Indus Towers has announced that its Board of Directors has given the green light for the company to expand into select international markets, kicking things off with Nigeria, Uganda, and Zambia.
This strategic move is all about tapping into the growth potential of emerging African markets, diversifying revenue sources, and building long-term value. With a solid financial foundation and a partnership with Bharti Airtel, the company is set to carve out a competitive edge.
As part of its larger strategy, Indus Towers will keep an eye out for opportunities in other African nations where Airtel has a presence. This expansion is in line with the Indian government’s vision to support Indian businesses in their global growth journey. However, necessary approvals are still pending for this expansion.

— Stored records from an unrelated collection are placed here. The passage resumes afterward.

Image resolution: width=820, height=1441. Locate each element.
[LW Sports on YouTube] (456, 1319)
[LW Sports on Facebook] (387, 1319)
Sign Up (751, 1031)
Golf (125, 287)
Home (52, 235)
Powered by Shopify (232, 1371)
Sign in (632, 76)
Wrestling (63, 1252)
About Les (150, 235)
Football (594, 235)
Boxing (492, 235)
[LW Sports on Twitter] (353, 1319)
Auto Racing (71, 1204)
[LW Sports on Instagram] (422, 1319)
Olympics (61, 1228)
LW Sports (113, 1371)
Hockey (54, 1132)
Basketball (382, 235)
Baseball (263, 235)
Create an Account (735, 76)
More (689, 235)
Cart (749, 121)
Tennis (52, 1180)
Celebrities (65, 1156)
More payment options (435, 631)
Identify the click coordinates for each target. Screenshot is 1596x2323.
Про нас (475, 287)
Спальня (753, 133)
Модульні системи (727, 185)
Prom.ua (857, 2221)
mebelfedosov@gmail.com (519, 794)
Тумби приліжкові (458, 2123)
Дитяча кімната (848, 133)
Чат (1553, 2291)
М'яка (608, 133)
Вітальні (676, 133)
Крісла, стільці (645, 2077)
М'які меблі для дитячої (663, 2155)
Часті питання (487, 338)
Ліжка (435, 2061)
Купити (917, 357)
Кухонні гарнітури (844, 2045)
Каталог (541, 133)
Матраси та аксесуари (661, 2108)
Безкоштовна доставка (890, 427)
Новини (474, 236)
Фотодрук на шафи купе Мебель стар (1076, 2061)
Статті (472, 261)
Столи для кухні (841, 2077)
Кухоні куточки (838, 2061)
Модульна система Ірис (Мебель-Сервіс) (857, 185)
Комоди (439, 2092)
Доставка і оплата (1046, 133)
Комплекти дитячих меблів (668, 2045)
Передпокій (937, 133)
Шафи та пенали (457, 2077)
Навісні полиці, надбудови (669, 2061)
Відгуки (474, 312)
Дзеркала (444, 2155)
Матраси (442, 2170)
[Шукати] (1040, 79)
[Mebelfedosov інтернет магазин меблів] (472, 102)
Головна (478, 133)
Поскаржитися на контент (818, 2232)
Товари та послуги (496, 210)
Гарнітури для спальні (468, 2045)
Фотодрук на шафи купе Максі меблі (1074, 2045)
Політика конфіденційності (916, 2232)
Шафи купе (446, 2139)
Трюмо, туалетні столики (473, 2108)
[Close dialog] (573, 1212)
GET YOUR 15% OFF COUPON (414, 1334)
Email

Analyst views on this announcement
Indus Towers hasn’t paid out dividends since May 2022, primarily due to delayed payments from its major client, Vodafone Idea. This situation has sparked concerns among investors that the company may be more inclined to invest in international growth rather than reward shareholders with dividends. There were expectations for a bonus, buyback, or both to be announced in May 2025, but the board meeting got postponed, which caused the stock price to drop.
CLSA continues to hold its “high conviction” outperform rating but has lowered its target price from Rs 595 to Rs 520, signalling an upside potential of 58 percent from its previous day closing price of Rs 329.45 per share.
They think the expansion into Africa might not significantly boost revenues, as the targeted countries, Nigeria, Uganda, and Zambia, have fewer than 500 towers compared to Airtel Africa’s total of 37,579 towers.
CLSA also anticipates that management will prioritize enhancing the company’s capital structure by reinstating substantial dividend payouts, labeling the ongoing delay in dividends as “unjustified.”